Most of the optimizations past this early game stage had rather small improvements but I did them anyway to see what would happen. One of the optimizations that I had somehow overlooked was moving the backface cull to the start of the FillTriangle methods (originally it was after the triangle clipping step) (The triangle clipping would also get a small tweak which made it a bit more performant). Another was using an edge function system for the scanlines. These alone would bring the runtime down to 1.2s. However, using the new edge functions caused significant visual glitches on the ESP32, so the edge functions had to be reverted to a more crude form, increasing the runtime back up to 1.4s. Unfortunately, it would later be revealed that the vector projection issue was not actually fixed, that also had to be fixed (for the physics system that would be implemented later on). The Great Migration would occur around December 2025, changing the library from being header only to separating headers and implementation. These two changes would unfortunately increase the runtime back up to 1.7s. It was still an improvement over the 1.9s from before, however it is no longer as successful as the 1.4s with the flawed logic.

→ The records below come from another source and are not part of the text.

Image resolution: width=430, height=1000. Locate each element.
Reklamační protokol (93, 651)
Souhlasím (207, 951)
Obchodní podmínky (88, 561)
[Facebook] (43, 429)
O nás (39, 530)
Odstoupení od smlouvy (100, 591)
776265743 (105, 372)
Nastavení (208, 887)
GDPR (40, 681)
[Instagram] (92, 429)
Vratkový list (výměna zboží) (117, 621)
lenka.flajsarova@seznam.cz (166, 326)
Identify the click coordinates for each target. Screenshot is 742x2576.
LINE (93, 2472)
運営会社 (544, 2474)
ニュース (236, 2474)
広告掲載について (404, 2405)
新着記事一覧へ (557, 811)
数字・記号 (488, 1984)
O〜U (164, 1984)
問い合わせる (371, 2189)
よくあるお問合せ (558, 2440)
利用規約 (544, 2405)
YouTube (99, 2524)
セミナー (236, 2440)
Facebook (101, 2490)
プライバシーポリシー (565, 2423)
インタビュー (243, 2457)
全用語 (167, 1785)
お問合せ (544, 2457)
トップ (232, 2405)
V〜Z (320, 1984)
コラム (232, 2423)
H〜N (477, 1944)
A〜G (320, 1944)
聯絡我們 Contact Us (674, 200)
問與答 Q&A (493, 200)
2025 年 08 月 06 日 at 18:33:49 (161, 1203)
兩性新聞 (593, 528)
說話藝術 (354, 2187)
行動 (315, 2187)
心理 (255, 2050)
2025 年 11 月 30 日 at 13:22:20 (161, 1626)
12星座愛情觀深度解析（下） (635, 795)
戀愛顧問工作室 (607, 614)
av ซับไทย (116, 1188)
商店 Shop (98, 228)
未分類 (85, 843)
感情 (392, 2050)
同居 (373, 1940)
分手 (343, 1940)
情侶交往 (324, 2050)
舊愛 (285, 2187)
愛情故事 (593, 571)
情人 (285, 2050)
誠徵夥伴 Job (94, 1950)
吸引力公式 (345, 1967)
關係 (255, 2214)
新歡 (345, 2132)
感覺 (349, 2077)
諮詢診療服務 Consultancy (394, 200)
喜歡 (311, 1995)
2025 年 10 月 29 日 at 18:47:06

On a sidenote, after doing all this for the rasterizer, I decided to do much of the same things with the raytracer (although the actual motivation was finding out that since BaseMaterial and ImageTexture had uninitialized attributes, the raytracer would have very bizarre glaring effects). The raytracer test scene (RTexBVH aka. 9.3 Wheezie) was similar to the rasterizer test scene, except it was not animated, most materials were reflective (the number of reflections was at most 2), one of the spheres was a simple cube, and the other sphere was reduced in complexity. The raytraced scene (after the material fixes) took 2.1 seconds to render (and yes, there was already a bounding volume hierarchy in place to speed things up). From there, the optimizations were largely analogous to the rasterizer optimizations: adding in special methods to Mesh that allowed passing in of precomputed barycentric coordinates, as well as the Moller-Trumbore intersection algorithm for ray-triangle intersections. I also precomputed the reciprocal of the screen dimensions to further milk this notion of repetitive reduction. After all this, the raytracer now took 1.4 seconds to render our test scene. That's a lot better!
Much of the stuff after this (so to the present day, January 10 2026) was just more milking and redundancy reduction. I also kinda messed around with the Matrix solvers a bit more (as directed by gprof), and made a few constants into constexpr and changed a few mallocs/frees into static arrays. The average runtime right now of the animated scene with shaders was around 1.6 seconds. All in all this was a very rough and chaotic journey, but I feel like I learned a lot and my eldritch abomination is now much more healthier than they were before.